WHAT IS NEEDED: Give the number of lines in the listing that contain "arrow", with no other words.

◇ ◇ ◇

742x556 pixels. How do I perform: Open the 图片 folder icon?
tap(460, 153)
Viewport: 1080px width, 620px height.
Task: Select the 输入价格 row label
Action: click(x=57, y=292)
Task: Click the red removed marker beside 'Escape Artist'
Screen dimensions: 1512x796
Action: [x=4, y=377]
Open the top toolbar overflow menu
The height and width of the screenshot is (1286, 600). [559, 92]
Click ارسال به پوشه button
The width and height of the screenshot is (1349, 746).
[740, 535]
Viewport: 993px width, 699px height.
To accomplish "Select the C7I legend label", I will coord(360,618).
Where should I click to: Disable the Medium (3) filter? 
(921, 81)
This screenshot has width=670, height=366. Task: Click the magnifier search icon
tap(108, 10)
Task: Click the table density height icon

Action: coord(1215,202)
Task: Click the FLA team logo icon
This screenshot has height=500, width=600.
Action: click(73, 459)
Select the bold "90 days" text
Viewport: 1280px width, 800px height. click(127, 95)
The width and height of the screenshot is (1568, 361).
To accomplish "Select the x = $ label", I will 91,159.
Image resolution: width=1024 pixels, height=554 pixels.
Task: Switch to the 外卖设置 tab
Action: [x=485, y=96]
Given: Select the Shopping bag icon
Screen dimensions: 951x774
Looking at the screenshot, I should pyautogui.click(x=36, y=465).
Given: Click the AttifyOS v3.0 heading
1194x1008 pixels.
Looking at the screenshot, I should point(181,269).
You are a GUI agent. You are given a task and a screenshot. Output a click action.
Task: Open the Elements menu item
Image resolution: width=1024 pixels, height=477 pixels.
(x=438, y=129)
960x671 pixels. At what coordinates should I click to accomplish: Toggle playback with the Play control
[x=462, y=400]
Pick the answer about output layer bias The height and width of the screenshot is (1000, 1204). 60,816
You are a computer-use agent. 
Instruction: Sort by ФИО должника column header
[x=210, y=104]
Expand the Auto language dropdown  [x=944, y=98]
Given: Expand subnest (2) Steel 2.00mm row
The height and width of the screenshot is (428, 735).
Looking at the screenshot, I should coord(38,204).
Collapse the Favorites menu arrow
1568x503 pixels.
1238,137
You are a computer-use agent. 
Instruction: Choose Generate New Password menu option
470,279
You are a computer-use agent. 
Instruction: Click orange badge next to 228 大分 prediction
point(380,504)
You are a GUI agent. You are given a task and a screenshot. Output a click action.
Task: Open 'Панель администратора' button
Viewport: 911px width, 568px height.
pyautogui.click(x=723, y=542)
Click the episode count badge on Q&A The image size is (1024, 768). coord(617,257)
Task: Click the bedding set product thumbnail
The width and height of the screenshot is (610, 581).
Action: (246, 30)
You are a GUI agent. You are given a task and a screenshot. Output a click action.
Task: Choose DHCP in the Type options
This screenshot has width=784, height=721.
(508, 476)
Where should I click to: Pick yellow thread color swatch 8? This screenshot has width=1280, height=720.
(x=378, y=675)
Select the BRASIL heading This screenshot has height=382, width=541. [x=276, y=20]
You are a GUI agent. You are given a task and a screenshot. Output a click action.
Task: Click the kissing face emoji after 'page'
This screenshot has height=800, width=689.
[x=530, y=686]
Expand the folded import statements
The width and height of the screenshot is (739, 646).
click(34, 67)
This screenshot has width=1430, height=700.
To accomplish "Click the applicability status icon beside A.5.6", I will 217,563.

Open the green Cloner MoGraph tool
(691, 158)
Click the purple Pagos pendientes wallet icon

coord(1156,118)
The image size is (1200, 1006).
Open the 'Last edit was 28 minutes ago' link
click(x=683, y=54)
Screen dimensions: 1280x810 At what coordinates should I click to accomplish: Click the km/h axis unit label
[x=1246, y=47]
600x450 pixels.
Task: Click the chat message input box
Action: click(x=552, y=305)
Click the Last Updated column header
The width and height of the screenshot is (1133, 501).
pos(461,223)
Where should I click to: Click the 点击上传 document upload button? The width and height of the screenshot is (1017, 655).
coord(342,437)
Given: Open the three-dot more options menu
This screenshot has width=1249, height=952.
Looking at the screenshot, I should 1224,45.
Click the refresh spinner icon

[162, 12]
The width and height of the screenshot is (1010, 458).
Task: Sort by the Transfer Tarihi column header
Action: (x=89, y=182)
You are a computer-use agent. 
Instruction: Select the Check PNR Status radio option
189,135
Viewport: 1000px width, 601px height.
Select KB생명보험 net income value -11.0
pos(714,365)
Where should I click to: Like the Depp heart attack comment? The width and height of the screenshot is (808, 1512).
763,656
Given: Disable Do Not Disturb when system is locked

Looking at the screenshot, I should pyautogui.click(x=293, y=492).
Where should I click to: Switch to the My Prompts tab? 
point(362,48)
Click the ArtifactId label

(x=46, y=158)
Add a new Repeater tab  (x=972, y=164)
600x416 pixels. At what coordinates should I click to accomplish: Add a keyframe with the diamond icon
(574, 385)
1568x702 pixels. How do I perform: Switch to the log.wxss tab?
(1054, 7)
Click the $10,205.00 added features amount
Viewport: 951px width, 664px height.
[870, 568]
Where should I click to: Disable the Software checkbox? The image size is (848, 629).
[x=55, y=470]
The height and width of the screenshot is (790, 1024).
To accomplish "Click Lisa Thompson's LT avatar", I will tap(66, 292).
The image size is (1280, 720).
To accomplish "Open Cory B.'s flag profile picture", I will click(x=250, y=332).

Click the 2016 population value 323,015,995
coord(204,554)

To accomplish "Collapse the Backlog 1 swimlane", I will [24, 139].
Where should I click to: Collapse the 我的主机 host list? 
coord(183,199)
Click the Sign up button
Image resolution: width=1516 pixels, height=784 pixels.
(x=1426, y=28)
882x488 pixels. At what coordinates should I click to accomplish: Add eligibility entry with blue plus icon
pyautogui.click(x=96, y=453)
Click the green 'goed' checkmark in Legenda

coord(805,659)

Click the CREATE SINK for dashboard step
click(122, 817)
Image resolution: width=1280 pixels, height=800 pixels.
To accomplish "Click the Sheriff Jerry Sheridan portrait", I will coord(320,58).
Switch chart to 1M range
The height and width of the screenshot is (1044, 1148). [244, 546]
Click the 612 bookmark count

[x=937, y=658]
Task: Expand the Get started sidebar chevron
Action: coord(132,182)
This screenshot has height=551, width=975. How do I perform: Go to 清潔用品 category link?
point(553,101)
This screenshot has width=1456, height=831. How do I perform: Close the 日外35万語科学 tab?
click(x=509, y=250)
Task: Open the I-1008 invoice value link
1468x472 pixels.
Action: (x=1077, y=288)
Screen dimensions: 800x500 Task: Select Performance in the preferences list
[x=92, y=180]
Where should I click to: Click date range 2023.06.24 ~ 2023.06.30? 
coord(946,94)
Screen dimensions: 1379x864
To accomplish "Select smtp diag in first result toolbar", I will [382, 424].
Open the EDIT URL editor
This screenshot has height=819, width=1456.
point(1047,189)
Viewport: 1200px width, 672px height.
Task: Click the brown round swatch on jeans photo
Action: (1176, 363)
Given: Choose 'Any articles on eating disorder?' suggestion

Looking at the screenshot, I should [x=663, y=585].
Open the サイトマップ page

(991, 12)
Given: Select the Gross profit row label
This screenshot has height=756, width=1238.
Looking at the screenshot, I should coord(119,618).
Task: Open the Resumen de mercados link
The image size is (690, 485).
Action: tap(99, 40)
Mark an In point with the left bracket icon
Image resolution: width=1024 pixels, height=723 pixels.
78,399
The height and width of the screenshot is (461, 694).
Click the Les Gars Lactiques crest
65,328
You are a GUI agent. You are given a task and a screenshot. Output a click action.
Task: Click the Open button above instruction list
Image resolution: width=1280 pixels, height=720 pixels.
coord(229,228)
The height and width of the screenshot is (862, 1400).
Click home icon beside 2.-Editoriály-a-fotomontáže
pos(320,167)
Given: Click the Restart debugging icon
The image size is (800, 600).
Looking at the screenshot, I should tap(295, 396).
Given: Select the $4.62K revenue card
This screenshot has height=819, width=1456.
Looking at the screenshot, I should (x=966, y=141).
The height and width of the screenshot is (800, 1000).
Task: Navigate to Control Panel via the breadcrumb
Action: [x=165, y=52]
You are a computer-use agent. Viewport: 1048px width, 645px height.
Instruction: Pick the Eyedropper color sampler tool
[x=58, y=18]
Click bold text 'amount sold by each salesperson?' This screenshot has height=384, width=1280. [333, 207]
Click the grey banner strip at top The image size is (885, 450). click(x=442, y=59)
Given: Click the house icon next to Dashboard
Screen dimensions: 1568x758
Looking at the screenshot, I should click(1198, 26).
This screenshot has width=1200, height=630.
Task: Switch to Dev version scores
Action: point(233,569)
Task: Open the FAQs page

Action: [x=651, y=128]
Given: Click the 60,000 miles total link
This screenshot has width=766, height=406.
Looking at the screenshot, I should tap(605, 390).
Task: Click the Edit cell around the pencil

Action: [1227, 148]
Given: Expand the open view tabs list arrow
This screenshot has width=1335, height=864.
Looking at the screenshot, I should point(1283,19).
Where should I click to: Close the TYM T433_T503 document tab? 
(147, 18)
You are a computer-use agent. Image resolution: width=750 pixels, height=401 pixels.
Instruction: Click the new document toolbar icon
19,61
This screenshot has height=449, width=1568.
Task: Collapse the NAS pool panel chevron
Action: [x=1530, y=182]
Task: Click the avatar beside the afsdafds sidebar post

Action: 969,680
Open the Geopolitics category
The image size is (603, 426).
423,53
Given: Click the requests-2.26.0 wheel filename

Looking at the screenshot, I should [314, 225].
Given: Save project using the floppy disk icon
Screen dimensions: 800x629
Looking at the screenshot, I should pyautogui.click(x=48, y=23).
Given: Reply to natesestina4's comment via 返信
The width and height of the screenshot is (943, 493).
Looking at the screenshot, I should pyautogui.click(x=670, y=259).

◇ ◇ ◇

OUTPUT FOR THIS TASK: 2